Labor has thrown a wildcard into the race for the seat of Central Wheatbelt while attempting to shore up its vote in Perth's eastern suburbs by pledging $30 million to keep the contentious Tier 3 grain freight rail lines open.
Opposition Leader Mark McGowan claimed the money, which Labor intends to find from the Royalties for Regions account, would make the lines viable for the next three years and keep trucks off major roads.
Labor is confident the money will allow a commercial agreement to be reached by grain handler CBH, which owns the rolling stock, its logistics contractor Watco and Brookfield Rail, which has a long-term lease on the lines.
But WAFarmers, which supports the retention of the rail lines, and Transport Minister Troy Buswell, who has refused to guarantee their future beyond October 31, said the pledge would not be enough.
Mr McGowan said the closure of the Tier 3 lines would force 60,000 trucks on to WA roads. "There is significant community concern about the impact of closing the Tier 3 lines on Wheatbelt communities," he said. "The Wheatbelt already has the highest road death toll in WA, with 740 killed or seriously injured between 2001 and 2010."

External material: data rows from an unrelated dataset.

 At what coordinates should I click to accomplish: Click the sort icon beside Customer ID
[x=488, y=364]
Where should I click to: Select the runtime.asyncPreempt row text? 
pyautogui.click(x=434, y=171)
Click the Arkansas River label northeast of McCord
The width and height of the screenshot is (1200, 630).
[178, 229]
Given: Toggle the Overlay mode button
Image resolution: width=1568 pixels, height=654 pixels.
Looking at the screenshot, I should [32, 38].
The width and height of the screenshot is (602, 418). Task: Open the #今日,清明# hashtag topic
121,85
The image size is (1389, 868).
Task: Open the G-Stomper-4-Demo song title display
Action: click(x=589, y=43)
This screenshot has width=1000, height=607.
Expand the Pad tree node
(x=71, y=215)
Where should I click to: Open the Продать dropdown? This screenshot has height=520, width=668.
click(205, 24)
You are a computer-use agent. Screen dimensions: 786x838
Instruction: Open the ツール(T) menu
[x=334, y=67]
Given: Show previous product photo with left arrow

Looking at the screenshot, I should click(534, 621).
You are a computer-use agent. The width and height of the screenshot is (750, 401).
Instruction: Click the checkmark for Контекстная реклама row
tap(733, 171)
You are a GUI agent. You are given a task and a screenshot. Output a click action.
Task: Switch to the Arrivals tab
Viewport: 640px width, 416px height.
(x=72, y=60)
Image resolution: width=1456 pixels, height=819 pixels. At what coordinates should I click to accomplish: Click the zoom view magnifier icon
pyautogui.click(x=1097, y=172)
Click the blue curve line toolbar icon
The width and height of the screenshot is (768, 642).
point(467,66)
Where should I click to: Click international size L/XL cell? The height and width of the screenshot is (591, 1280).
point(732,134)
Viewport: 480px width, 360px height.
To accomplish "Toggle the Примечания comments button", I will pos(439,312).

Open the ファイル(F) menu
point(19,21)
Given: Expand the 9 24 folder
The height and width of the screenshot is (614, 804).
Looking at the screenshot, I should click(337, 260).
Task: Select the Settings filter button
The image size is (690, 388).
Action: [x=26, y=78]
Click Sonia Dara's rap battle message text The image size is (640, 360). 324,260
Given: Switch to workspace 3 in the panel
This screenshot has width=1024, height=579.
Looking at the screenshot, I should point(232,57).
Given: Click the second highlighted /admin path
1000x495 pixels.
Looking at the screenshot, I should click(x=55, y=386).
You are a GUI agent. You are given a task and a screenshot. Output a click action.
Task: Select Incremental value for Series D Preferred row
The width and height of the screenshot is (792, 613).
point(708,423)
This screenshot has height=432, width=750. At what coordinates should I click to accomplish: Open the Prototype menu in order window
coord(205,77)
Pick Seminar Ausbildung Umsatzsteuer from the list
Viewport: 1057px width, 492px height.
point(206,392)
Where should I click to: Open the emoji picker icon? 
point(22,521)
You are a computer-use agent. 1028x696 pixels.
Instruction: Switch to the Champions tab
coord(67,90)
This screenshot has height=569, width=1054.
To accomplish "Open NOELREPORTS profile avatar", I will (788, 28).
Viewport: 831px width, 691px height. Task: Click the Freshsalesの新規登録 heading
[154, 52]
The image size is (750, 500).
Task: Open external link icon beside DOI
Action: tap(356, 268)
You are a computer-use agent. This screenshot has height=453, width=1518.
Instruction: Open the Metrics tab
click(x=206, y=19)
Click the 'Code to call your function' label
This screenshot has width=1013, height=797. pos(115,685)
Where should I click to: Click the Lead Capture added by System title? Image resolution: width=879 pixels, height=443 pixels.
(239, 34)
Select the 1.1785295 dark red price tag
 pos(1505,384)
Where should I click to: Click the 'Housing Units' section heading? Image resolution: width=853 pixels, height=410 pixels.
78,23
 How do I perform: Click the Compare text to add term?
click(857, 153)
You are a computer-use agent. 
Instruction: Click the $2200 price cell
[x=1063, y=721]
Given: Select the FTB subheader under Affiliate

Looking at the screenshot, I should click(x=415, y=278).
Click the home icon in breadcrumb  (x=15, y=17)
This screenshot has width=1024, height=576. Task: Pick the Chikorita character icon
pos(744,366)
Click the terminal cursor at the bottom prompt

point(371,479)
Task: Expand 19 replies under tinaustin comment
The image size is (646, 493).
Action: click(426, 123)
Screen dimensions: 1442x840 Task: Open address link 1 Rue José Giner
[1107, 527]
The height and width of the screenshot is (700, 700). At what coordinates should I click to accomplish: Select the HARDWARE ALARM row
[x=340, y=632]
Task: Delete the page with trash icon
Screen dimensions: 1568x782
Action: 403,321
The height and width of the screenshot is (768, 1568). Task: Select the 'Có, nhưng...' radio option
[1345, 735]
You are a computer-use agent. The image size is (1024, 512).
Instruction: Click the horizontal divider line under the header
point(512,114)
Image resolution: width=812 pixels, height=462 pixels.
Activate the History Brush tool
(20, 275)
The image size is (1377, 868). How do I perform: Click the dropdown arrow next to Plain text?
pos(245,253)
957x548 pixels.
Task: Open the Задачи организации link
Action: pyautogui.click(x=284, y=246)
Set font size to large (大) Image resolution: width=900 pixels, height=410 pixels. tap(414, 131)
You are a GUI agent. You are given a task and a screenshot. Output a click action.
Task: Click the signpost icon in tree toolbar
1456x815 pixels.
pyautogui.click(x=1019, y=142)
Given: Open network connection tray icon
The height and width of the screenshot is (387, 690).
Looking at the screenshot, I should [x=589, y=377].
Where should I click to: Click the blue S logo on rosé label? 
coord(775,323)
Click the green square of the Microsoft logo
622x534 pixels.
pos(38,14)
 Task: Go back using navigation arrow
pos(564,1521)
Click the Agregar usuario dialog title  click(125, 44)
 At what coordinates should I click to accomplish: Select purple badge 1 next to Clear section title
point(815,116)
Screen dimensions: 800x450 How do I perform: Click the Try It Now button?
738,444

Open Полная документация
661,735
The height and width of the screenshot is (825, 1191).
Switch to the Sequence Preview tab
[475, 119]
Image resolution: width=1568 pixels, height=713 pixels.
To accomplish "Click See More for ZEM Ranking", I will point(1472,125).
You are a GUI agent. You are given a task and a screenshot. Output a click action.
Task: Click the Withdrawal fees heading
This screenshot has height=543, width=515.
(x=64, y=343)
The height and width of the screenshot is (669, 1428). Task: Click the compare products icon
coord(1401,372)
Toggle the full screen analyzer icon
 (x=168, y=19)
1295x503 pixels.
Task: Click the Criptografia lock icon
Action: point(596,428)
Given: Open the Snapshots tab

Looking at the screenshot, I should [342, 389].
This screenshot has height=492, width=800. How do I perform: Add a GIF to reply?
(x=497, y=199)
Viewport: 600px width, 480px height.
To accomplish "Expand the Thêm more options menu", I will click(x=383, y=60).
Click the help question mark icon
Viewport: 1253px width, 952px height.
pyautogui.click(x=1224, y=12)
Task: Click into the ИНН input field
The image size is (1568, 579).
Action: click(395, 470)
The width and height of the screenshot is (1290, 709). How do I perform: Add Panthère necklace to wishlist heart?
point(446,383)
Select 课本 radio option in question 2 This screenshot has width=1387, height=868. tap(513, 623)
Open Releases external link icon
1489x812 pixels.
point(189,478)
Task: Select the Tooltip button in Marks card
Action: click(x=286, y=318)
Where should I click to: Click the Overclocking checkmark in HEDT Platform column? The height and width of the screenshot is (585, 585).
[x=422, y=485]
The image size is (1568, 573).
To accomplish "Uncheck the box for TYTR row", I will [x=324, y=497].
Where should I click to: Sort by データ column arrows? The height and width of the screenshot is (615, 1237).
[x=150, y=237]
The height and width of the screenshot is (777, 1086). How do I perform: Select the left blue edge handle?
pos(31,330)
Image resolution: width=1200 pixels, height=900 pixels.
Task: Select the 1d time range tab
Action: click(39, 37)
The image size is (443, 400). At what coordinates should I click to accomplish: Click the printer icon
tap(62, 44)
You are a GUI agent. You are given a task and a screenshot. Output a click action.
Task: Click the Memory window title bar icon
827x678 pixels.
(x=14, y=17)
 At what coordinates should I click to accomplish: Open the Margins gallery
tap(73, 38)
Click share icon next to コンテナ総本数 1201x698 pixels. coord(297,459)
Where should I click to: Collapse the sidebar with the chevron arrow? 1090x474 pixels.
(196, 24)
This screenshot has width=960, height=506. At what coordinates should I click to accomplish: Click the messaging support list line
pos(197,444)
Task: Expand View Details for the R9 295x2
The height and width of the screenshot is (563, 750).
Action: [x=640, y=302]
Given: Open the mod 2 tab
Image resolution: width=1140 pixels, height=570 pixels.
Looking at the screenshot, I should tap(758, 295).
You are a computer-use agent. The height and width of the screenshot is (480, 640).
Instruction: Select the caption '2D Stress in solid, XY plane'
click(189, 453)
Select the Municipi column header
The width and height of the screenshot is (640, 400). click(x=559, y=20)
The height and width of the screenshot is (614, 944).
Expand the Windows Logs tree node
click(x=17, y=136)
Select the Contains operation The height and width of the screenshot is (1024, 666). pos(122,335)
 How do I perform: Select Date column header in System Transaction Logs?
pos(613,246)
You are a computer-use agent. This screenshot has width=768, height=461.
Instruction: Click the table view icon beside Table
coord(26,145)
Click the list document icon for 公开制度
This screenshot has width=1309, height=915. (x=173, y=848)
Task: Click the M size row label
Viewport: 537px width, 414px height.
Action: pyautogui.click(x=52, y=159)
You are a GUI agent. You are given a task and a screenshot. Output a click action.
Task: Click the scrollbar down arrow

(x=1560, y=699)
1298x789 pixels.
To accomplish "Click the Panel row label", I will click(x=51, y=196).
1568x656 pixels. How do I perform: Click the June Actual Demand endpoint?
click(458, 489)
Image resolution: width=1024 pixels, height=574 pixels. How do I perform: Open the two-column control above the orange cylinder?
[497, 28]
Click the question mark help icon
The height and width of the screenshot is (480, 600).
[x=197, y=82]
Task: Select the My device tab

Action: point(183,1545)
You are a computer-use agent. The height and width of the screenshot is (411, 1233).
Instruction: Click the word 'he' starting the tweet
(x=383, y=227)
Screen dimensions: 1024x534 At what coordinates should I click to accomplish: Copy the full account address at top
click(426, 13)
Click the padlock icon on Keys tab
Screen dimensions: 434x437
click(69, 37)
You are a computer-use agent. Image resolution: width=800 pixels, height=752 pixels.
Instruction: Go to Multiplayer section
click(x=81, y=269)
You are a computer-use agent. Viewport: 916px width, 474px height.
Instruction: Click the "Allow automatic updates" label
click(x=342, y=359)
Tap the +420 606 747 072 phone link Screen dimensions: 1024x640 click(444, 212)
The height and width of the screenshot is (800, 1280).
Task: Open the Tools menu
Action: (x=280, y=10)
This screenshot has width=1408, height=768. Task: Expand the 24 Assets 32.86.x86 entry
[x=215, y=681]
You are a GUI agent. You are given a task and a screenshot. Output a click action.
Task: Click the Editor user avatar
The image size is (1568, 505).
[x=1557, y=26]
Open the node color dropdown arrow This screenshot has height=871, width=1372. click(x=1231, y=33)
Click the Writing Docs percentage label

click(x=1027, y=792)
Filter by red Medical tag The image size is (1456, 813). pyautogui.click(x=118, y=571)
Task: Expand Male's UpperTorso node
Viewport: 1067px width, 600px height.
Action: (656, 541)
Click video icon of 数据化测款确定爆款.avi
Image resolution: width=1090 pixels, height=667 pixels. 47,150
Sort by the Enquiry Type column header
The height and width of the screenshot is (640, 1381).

WAFarmers president Dale Park welcomed the announcement, describing it as "the best offer on the table at present", but said the lines would need $100 million to bring them up to standard.
"WA Labor have committed to the future of Tier 3 and keeping grain on rail, thus seeing the benefits in rail not only for farmers but for motorists," Mr Park said.
WA's narrow gauge rail network contains about 700km of Tier 3 lines but they carry only about 12 per cent of the State's grain. The issue is crucial in the race for Central Wheatbelt, which will pit Nationals candidate Mia Davies against Liberal Stephen Strange.
The Nationals' position is to keep Tier 3 open during an independent review of its viability. Mr Strange said he would argue strongly for Mr Buswell to retain them.
Mr Buswell said Labor's announcement did not guarantee Tier 3's future but simply pushed back a commercial decision between Brookfield and CBH.